Liebe Leserin, lieber Leser,

ach, sind 2 Menschen gerade frisch ineinander verliebt, sagen sie sich doch geradeheraus alles, was ihnen soeben durch den Kopf geht. Schließlich wollen sie sich in- und auswendig kennen lernen – das ist diese schöne Zeit, in der es keine Geheimnisse voreinander gibt! Meine Frau hat mir in jenen Tagen u.a. auch erzählt, sie habe früher einmal in einem Schulaufsatz den Satz geschrieben: „Die Wolken türmten sich wie Gebirge am Himmel.“ Dafür sei sie sehr belohnt worden, mit einem ‚Sehr gut’ und dem Kommentar: ‚Welch ein schönes Wortgebilde!’ Das habe sie in ihrer jugendlichen Kessheit dazu verleitet, diesen Satz auch im nächsten Aufsatz zu verwenden, doch das sei bei ihrem Lehrer gar nicht gut angekommen, und nach einer weiteren Wiederholung habe er ihr geradezu verboten, dieses ‚schöne Wortgebilde’ je noch einmal in einer Arbeit niederzuschreiben, die er benotet! 

Wir sehen also, es kommt immer darauf an, sich darüber Gedanken zu machen: 

Wer ist mein Publikum, meine Zielgruppe, sind meine Zuhörer? 

Die Frage lässt sich nicht so leicht beantworten, wie es scheint. Je weniger Menschen mein Publikum bilden, desto schneller verbraucht sich auch bei Wiederholung das schönste Wortgebilde – das machte Herr Lehrer doch sehr deutlich. Und andererseits gilt, dass eine bildhafte Botschaft umso länger eingesetzt werden kann, je größer und lokal oder regional verstreuter die Gruppe der Menschen ist, die erreicht werden sollen. 

 

Die andere Seite der Medaille Bildbeispiel oder Vergleich – um den Koloss ‚Wortgebilde’ moderner und weniger monströs zu verwenden – ist die Frage, ob die Zuhörer/innen das Bild oder den Vergleich überhaupt verstehen, ob damit Klarheit darüber erreicht wird, was der/die Redner/in zu erläutern beabsichtigt. Ich sage das unter dem Eindruck der Berichterstattung über die Fürstenhochzeit in Monaco. Da wurde von fast allen Reportern auf allen TV-Kanälen mehrfach darauf hingewiesen, das Fürstentum Monaco ist „… etwa halb so groß wie der Englische Garten in München!“ Da habe ich als Rheinländer gedacht: „Ja, Kruzifix, was ist denn das, der Englische Garten?“ Fakt ist, ich z.B. kenne weder den Englischen Garten in München noch war ich je in Monaco und habe demnach keine Ahnung, dass Monaco über eine Fläche von 2,02 km2 verfügt. 

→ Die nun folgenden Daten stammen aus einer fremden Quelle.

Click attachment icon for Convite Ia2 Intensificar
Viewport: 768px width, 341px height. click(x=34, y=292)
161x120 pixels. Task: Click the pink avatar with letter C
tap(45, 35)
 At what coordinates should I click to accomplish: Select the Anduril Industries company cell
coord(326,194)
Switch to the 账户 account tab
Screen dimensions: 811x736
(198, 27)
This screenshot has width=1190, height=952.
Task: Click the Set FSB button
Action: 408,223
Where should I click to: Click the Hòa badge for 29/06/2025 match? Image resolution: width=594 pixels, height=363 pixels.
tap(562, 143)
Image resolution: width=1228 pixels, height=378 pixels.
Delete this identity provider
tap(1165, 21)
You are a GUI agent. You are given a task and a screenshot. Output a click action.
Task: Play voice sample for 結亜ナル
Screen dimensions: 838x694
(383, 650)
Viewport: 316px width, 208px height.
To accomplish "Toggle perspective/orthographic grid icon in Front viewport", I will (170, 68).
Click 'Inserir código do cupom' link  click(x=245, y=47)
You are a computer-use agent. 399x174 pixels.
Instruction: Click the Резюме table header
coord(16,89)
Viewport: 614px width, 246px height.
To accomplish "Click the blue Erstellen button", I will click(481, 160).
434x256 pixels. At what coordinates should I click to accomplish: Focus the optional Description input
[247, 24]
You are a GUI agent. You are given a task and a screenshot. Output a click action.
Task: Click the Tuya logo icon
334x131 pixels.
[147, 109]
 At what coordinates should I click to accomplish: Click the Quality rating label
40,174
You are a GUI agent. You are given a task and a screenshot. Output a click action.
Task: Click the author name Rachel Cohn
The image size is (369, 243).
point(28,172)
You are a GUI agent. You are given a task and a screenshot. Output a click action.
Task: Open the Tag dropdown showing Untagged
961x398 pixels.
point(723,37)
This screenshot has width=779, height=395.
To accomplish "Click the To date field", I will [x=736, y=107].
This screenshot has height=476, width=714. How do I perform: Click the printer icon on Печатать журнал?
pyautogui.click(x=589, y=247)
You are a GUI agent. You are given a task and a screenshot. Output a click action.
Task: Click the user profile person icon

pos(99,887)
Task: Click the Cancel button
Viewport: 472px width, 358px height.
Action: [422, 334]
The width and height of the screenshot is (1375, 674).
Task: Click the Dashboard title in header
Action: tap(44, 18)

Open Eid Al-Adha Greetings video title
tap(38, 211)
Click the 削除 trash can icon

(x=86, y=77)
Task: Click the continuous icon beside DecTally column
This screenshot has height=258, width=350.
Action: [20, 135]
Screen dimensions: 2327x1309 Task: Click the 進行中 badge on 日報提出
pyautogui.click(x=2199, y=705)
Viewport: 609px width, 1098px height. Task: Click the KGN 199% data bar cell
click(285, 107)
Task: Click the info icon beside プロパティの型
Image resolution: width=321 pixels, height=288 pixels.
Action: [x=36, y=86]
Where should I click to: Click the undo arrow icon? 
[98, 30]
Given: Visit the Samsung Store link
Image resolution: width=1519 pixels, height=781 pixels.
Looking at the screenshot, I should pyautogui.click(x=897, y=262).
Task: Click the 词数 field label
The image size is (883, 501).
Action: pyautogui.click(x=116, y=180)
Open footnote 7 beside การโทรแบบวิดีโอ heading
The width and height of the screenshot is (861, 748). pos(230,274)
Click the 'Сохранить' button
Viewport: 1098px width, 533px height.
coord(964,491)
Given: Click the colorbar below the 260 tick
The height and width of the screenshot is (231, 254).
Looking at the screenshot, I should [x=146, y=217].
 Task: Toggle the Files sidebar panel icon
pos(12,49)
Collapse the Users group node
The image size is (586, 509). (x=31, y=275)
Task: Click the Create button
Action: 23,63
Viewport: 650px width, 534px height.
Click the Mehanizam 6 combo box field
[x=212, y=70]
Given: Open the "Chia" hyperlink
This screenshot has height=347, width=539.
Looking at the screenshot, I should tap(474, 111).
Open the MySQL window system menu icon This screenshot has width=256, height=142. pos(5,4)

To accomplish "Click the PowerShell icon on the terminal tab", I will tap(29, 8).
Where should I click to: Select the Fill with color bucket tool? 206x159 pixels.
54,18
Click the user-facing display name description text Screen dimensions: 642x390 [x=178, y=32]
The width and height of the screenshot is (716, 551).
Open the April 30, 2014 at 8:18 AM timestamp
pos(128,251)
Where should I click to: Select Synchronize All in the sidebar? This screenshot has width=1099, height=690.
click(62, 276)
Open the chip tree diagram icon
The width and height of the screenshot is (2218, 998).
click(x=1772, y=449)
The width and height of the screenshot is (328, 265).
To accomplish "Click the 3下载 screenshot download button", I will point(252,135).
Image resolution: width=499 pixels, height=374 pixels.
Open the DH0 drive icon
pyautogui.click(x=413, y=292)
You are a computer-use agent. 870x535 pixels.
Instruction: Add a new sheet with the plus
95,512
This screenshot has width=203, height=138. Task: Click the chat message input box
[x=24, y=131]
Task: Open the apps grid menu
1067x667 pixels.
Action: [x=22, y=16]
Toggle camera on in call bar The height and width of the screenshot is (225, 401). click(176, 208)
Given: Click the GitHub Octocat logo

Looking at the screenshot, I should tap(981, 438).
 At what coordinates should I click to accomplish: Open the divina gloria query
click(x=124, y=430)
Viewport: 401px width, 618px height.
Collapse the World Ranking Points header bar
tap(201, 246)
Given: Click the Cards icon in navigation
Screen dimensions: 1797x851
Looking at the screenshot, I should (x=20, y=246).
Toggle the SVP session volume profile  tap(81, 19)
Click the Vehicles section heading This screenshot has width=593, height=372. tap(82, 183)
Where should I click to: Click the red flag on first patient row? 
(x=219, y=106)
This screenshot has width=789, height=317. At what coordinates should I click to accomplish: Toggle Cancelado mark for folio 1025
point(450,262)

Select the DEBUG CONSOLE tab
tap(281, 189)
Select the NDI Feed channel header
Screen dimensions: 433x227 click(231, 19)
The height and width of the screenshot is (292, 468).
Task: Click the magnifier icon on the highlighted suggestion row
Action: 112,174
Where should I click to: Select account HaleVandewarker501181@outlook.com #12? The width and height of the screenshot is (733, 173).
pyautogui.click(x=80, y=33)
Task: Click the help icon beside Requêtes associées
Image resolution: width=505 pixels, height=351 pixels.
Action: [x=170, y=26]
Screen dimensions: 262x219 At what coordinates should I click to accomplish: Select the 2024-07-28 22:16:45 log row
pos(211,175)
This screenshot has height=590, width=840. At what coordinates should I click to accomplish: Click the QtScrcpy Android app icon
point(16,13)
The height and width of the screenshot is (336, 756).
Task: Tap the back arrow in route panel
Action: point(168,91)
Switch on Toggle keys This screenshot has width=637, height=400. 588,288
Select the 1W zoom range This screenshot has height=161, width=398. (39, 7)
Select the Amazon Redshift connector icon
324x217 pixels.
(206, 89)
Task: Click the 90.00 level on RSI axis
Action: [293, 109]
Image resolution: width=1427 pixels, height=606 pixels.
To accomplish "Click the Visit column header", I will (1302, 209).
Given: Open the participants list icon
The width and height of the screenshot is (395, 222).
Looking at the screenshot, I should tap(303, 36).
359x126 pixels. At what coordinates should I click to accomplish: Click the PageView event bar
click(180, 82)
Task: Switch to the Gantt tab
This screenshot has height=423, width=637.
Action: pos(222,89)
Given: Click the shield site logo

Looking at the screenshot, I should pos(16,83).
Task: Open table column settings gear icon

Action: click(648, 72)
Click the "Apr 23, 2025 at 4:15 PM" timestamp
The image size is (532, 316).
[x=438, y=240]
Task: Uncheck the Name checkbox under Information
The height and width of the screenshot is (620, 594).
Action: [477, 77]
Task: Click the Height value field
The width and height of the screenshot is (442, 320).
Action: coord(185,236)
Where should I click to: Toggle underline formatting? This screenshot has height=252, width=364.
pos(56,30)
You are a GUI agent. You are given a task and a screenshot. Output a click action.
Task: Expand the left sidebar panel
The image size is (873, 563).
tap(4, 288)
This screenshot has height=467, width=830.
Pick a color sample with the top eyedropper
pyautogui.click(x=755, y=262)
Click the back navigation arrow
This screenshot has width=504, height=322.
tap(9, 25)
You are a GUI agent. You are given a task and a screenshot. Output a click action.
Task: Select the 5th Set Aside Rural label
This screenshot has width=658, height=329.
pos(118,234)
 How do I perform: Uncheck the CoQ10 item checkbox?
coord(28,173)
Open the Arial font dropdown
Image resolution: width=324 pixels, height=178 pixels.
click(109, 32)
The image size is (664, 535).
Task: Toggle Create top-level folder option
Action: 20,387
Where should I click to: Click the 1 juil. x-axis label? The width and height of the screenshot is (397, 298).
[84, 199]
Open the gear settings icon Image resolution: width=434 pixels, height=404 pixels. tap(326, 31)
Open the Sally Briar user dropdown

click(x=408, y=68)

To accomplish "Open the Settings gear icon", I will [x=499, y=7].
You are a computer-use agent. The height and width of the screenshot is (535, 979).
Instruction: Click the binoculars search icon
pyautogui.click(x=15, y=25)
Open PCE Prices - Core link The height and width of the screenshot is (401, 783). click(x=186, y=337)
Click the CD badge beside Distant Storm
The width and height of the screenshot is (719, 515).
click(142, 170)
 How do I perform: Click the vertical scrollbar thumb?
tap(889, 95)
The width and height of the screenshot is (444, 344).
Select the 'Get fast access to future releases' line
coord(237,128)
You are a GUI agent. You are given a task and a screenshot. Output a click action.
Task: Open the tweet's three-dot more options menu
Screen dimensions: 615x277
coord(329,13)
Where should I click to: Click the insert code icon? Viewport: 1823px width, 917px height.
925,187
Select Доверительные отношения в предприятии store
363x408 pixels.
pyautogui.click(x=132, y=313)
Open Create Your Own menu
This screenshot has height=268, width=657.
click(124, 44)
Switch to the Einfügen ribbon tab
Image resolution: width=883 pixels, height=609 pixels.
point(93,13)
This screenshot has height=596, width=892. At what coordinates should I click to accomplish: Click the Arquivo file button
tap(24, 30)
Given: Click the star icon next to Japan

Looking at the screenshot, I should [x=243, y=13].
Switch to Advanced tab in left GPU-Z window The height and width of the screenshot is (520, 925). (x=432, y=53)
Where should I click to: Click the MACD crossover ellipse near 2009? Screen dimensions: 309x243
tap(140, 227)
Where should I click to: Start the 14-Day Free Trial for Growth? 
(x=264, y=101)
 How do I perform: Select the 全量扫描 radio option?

Redebilder sollten >KISS< sein: Keep It Simple and Stupid! 

Trotz der stundenlangen Übertragungen der Hochzeitzeremonie blieb mir also im Ergebnis schleierhaft, wie groß denn nun Monaco ist, wenn ich nicht kurze Zeit später in einer TV-Reportage über Helgoland erfahren hätte, dass die Insel mit 1,7 km² etwas mehr als drei Viertel der Fläche von Monaco erreicht – und, was soll ich sagen, diese Aussage wurde gemacht, während ein Flugzeug Helgoland überflog und prächtig von oben zeigte, Danke an den NDR! 

Wenn Sie also als Redner/in ein Maß der Fläche oder Höhe oder Länge, eine Entfernung oder Strecke in einem Bild, in einem Vergleich oder auch einem bildhaften Vergleich erläutern und verständlich machen wollen – dann nehmen Sie bitte einen einfachen Bezugspunkt mit dem gemeinsamen Nenner, dass dieser allgemein bekannt ist. Ich will damit nichts gegen den mir nicht geläufigen Bekanntheitsgrad des Englischen Gartens sagen, aber darf eines klar unterstellen: "Das Flächenmaß kennt keine Allgemeinheit nicht, auch nicht in München!" Das bestbekannte Beispiel für die Größe einer Fläche ist der Fußballplatz. Da weiß ein jeder, wovon gesprochen wird und hat sofort ein Bild im Kopf. Wobei, das weiß nun wiederum nicht ein jeder, welche Maße ein Fußballplatz exakt hat! 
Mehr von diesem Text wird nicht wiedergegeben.